▶ [WHAT YOU NEED TO DO] Continue the forum thread below about registering .it domains without Italian citizenship, starting right after its final line.

▶ [READING PASSAGE]
☆ ☆ ☆ ☆

# I am NOT an Italian citizen... (ccTLD trustee services thread)



## texteditor (May 19, 2013)

...but I want a .it domain or two - specifically, I'd like myfirstnamemylastname.it

As I understand it, only Italian citizens can register .it domains, so my only option would be to find a trustee service. So far, Google has only brought me to GoDaddy, which I refuse to work with.

Anyone know of a reputable trustee service I could register a .it domain through, preferably a cheaper one (like, if it's over $40 I would probably opt for a .io instead)

Alternatively, also post tips for getting other ccTLDs like .eu for non-EU citizens, etc.


----------



## blergh (May 19, 2013)

INWX.de offers trustee-services for like 3


----------



## texteditor (May 19, 2013)

blergh said:


> INWX.de offers trustee-services for like 3


----------



## prometeus (May 19, 2013)

We went out of the .it registration business a few years ago (when the .it NIC moved to the new registrar model) so my information may not be so accurate, but you need to be in the EU to register an .it domain or as pointed out you need some proxy service...


----------



## ElliotJ (May 19, 2013)

☆ ☆ ☆ ☆

▶ [DATASET ENTRIES]

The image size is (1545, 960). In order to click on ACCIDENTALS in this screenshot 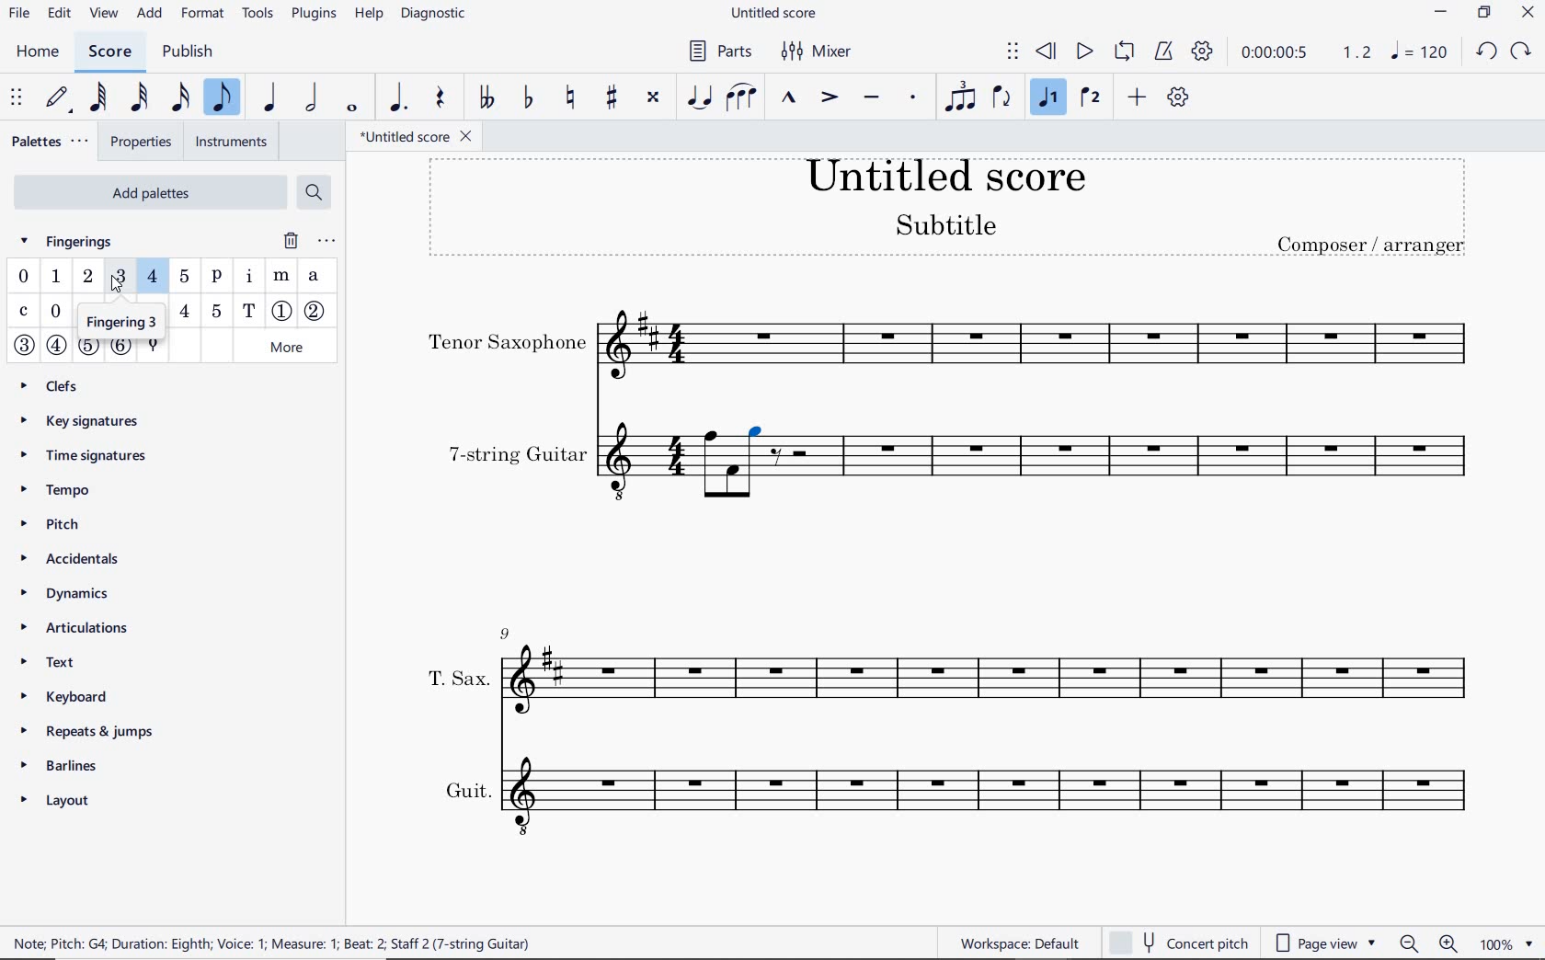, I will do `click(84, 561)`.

☆ ☆ ☆ ☆

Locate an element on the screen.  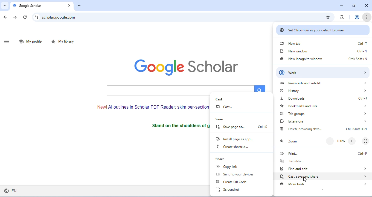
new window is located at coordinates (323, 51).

☆ ☆ ☆ ☆

▶ [SOLVED PROBLEM]
prometeus said:


> We went out of the .it registration business a few years ago (when the .it NIC moved to the new registrar model) so my information may not be so accurate, but you need to be in the EU to register an .it domain or as pointed out you need some proxy service...


Sounds about right, it's been opened up to EU residents recently.

Hexonet.net offers a trustee service, might be worth looking into - They also offer fairly cheap .io domain names.


----------



## marrco (May 22, 2013)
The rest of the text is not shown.